TASK PROMPT:
Go through the lines below and retype each one exactly.

[Stored items]
******************************

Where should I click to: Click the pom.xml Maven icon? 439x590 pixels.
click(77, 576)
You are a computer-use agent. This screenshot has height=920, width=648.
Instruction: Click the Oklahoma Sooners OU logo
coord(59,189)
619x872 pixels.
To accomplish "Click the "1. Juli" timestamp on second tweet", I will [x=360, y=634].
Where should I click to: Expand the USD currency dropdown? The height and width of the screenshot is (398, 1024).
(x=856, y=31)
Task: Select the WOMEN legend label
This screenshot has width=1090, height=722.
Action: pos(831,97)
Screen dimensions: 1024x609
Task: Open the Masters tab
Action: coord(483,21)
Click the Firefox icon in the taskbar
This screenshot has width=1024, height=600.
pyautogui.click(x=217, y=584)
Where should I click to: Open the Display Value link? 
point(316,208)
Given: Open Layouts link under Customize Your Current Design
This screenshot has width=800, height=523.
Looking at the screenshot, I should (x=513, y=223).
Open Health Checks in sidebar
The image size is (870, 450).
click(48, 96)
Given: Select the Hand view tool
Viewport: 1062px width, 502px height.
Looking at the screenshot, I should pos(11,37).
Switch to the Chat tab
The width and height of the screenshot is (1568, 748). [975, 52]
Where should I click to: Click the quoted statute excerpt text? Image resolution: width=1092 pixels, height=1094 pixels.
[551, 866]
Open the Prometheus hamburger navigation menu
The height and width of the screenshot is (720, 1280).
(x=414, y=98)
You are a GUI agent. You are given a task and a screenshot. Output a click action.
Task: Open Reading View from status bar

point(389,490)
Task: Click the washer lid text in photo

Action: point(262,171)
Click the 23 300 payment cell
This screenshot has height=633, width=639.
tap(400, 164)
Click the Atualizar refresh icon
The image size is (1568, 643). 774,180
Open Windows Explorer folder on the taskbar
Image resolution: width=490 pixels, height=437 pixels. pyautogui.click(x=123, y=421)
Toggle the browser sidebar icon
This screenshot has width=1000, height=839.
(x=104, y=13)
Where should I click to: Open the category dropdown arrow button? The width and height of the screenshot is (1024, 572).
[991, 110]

******************************

OUTPUT OF THE EXERCISE:
Where should I click to: Click the pom.xml Maven icon? 439x590 pixels.
click(77, 576)
You are a computer-use agent. This screenshot has height=920, width=648.
Instruction: Click the Oklahoma Sooners OU logo
coord(59,189)
619x872 pixels.
To accomplish "Click the "1. Juli" timestamp on second tweet", I will [x=360, y=634].
Where should I click to: Expand the USD currency dropdown? The height and width of the screenshot is (398, 1024).
(x=856, y=31)
Task: Select the WOMEN legend label
This screenshot has width=1090, height=722.
Action: pos(831,97)
Screen dimensions: 1024x609
Task: Open the Masters tab
Action: coord(483,21)
Click the Firefox icon in the taskbar
This screenshot has width=1024, height=600.
pyautogui.click(x=217, y=584)
Where should I click to: Open the Display Value link? 
point(316,208)
Given: Open Layouts link under Customize Your Current Design
This screenshot has width=800, height=523.
Looking at the screenshot, I should (x=513, y=223).
Open Health Checks in sidebar
The image size is (870, 450).
click(48, 96)
Given: Select the Hand view tool
Viewport: 1062px width, 502px height.
Looking at the screenshot, I should pos(11,37).
Switch to the Chat tab
The width and height of the screenshot is (1568, 748). [975, 52]
Where should I click to: Click the quoted statute excerpt text? Image resolution: width=1092 pixels, height=1094 pixels.
[551, 866]
Open the Prometheus hamburger navigation menu
The height and width of the screenshot is (720, 1280).
(x=414, y=98)
You are a GUI agent. You are given a task and a screenshot. Output a click action.
Task: Open Reading View from status bar

point(389,490)
Task: Click the washer lid text in photo

Action: point(262,171)
Click the 23 300 payment cell
This screenshot has height=633, width=639.
tap(400, 164)
Click the Atualizar refresh icon
The image size is (1568, 643). 774,180
Open Windows Explorer folder on the taskbar
Image resolution: width=490 pixels, height=437 pixels. pyautogui.click(x=123, y=421)
Toggle the browser sidebar icon
This screenshot has width=1000, height=839.
(x=104, y=13)
Where should I click to: Open the category dropdown arrow button? The width and height of the screenshot is (1024, 572).
[991, 110]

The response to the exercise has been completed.